I hear many saying “we shouldn’t eliminate such a useless, er, useful organization as the U.N. just because of one mistake”. I have a few responses to that:
1) They ignore this is not one mistake; this is 60 years of not living up to their charter (name a single war the U.N. ever stopped), this is dozens of mistakes lately, this is oil-for-food which put 21+ Billion dollars into Saddam’s pocket (with the help of Jack Chirac’s friends), this is sex-scandals where in African you could only get U.N. food/aid if you’d have sex with U.N. aid workers, this is putting Khadaffi and Castro on the committee for human rights, and so on, and so forth.
2) Those same people (usually left wing extremists) are saying the exact opposite about any American businesses for far less. What is the definition of hypocrisy?
3) Most are not calling for the elimination of the U.N., so that is a strawman attack, they are calling for the CEO of the U.N.’s head, and complete reform of the organization — like they would any American Business caught in this many scandals.

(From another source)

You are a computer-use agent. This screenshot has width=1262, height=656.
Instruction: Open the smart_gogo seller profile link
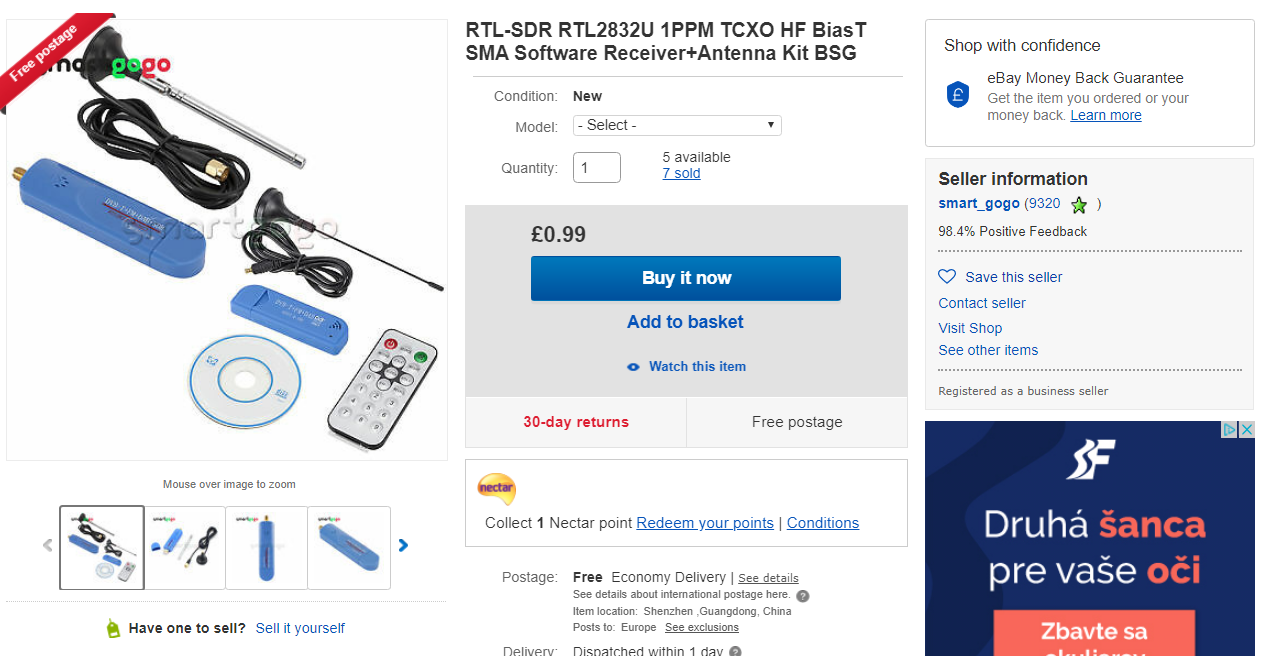[978, 203]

If you’re in American business and you break the law or even the ethos/rules of the company (which are usually far more stringent than the law), then the company will come in, turn off your computer, escort you out of the company (the same day), help the government make a case against you (if you broke the law), they will take away your pension, and suit you for damages to the company (and it’s shareholders) and it’s reputation. If you’re in the U.N. and you break the law or ehtos/rules of the company, they’ll treat you like the catholic church treats sex-offending Preists. They’ll cover it up, obfuscate, make excuses, move you to another parish (division), and after 3 hail Mary’s, you’ve got absolution and are free to conduct your same old business like nothing happened.
So I don’t want to eliminate the U.N. over this. The U.N. does some good; they fed 25 million people, and they got involved in 16 conflicts last year. But Companies with corrupt leaders employ thousands of people and often do good as well. Heck, John Gotti and Al Capone gave freely to charity, but that doesn’t change that we took them out. So we need to force the U.N. behave by some standards, or stop paying 25% of their entire budget (not counting all the off balance sheet items we do, like sending our troops or using our equipment to fund their wars, our private organizations that do their jobs for them, and so on). So while I don’t want to eliminate the U.N., I would advocate that if they can’t reform themselves and won’t play by the same rules as American Business.

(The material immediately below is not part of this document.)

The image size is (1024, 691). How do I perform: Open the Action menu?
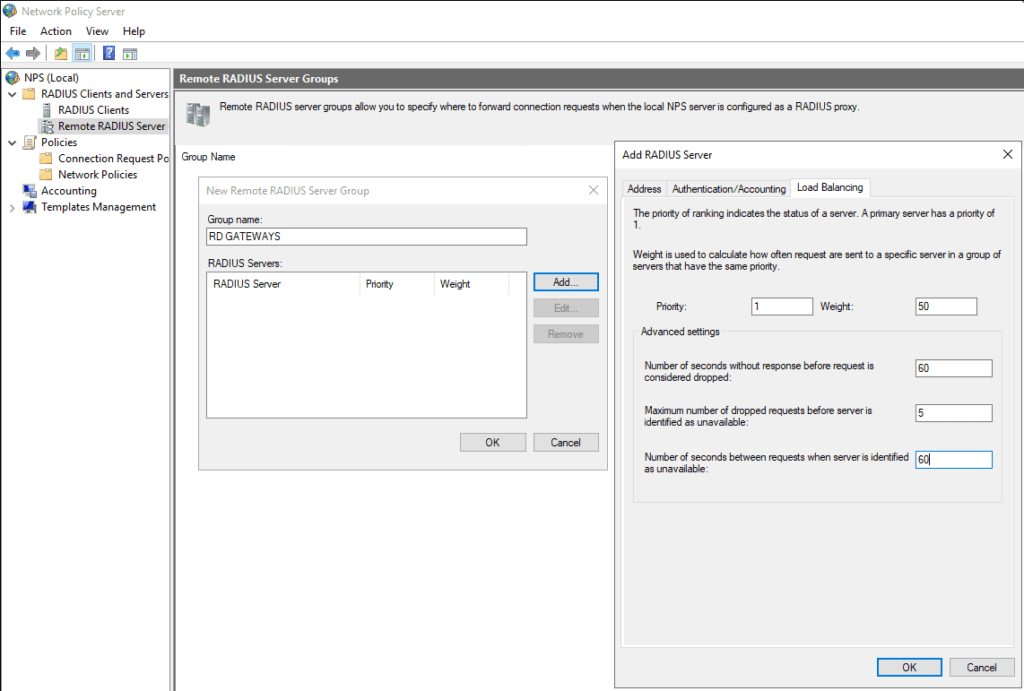click(x=56, y=31)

No more double standards; the U.N. either cleans up its act, or we seriously should look at eliminating it like we did the League of Nations, and hope that what replaces it is more effective. And we need to stop making excuses for the U.N. and call out the double-talking, double-standard spewing hypocrites for what they are. If you bash corruption in American business, you should be just as enthusiastic about far more rampant corruption and greed going on in the U.N. (Not making excuses because they mean well). I realize the rest of the world will see that as mean, trying to make people conform to standards and ethics. Or that we’re trying to impose our views on them, again. Or those silly Americans, trying to make the world “fair”. Tough. You want our money, then you deal with the terms that come with it. Justice is supposed to be blind; not stupid.